**** Dane do ćwiczenia

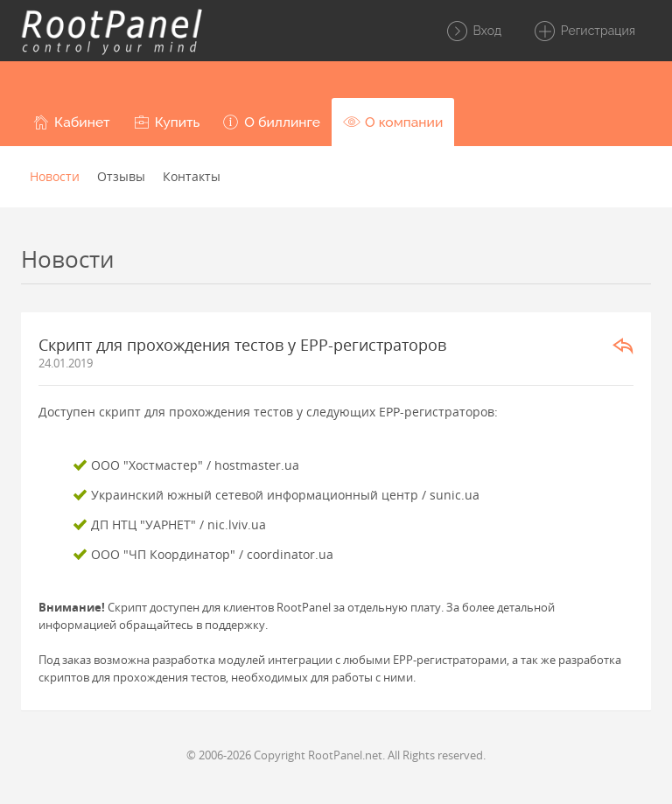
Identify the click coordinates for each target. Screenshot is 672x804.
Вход (473, 31)
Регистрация (584, 31)
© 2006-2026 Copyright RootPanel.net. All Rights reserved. (336, 755)
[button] (71, 122)
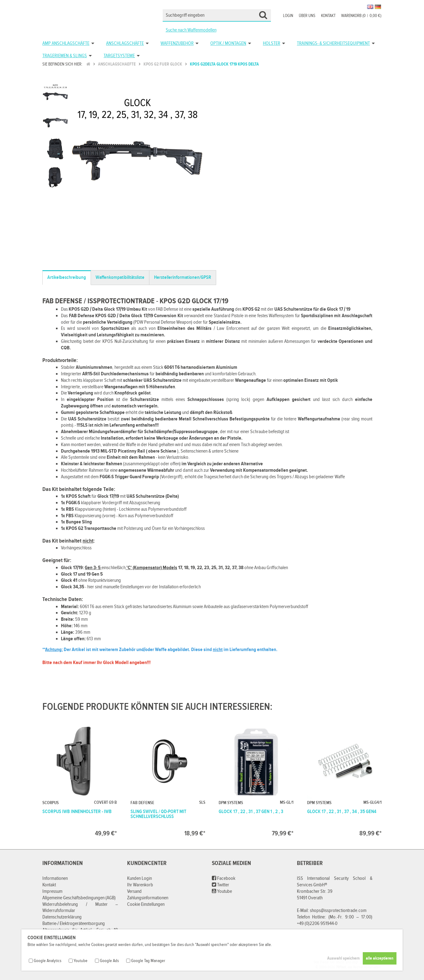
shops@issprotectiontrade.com (338, 910)
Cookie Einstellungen (146, 904)
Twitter (220, 885)
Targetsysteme (119, 56)
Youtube (222, 891)
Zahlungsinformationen (148, 898)
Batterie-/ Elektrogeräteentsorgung (73, 923)
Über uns (307, 16)
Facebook (223, 878)
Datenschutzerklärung (62, 917)
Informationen (55, 878)
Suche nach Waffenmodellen (191, 30)
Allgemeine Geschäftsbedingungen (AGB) (79, 898)
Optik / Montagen (228, 43)
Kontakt (328, 16)
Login (288, 16)
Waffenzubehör (177, 43)
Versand (134, 891)
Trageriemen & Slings (64, 56)
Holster (271, 43)
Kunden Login (139, 878)
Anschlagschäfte (125, 43)
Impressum (52, 891)
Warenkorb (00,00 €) (361, 16)
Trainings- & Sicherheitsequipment (333, 43)
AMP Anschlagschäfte (66, 43)
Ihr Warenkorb (140, 885)
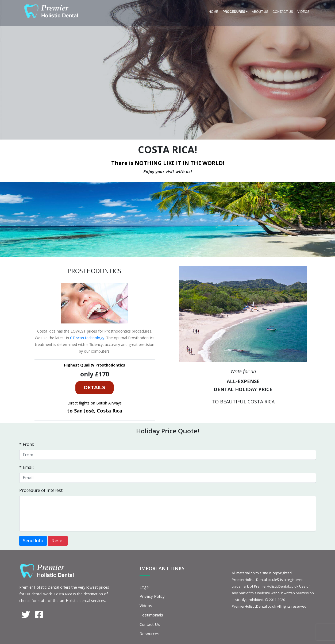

********

Proszę przepisać bez żadnych zmian wszystkie powyższe rekordy, pomijając obrazy.

Identify the click coordinates for each target. Screenshot is 672x804.
Вход (473, 31)
Регистрация (584, 31)
© 2006-2026 Copyright RootPanel.net. All Rights reserved. (336, 755)
[button] (71, 122)
shops@issprotectiontrade.com (338, 910)
Cookie Einstellungen (146, 904)
Twitter (220, 885)
Targetsysteme (119, 56)
Youtube (222, 891)
Zahlungsinformationen (148, 898)
Batterie-/ Elektrogeräteentsorgung (73, 923)
Über uns (307, 16)
Facebook (223, 878)
Datenschutzerklärung (62, 917)
Informationen (55, 878)
Suche nach Waffenmodellen (191, 30)
Allgemeine Geschäftsbedingungen (AGB) (79, 898)
Optik / Montagen (228, 43)
Kontakt (328, 16)
Login (288, 16)
Waffenzubehör (177, 43)
Versand (134, 891)
Trageriemen & Slings (64, 56)
Holster (271, 43)
Kunden Login (139, 878)
Anschlagschäfte (125, 43)
Impressum (52, 891)
Warenkorb (00,00 €) (361, 16)
Trainings- & Sicherheitsequipment (333, 43)
AMP Anschlagschäfte (66, 43)
Ihr Warenkorb (140, 885)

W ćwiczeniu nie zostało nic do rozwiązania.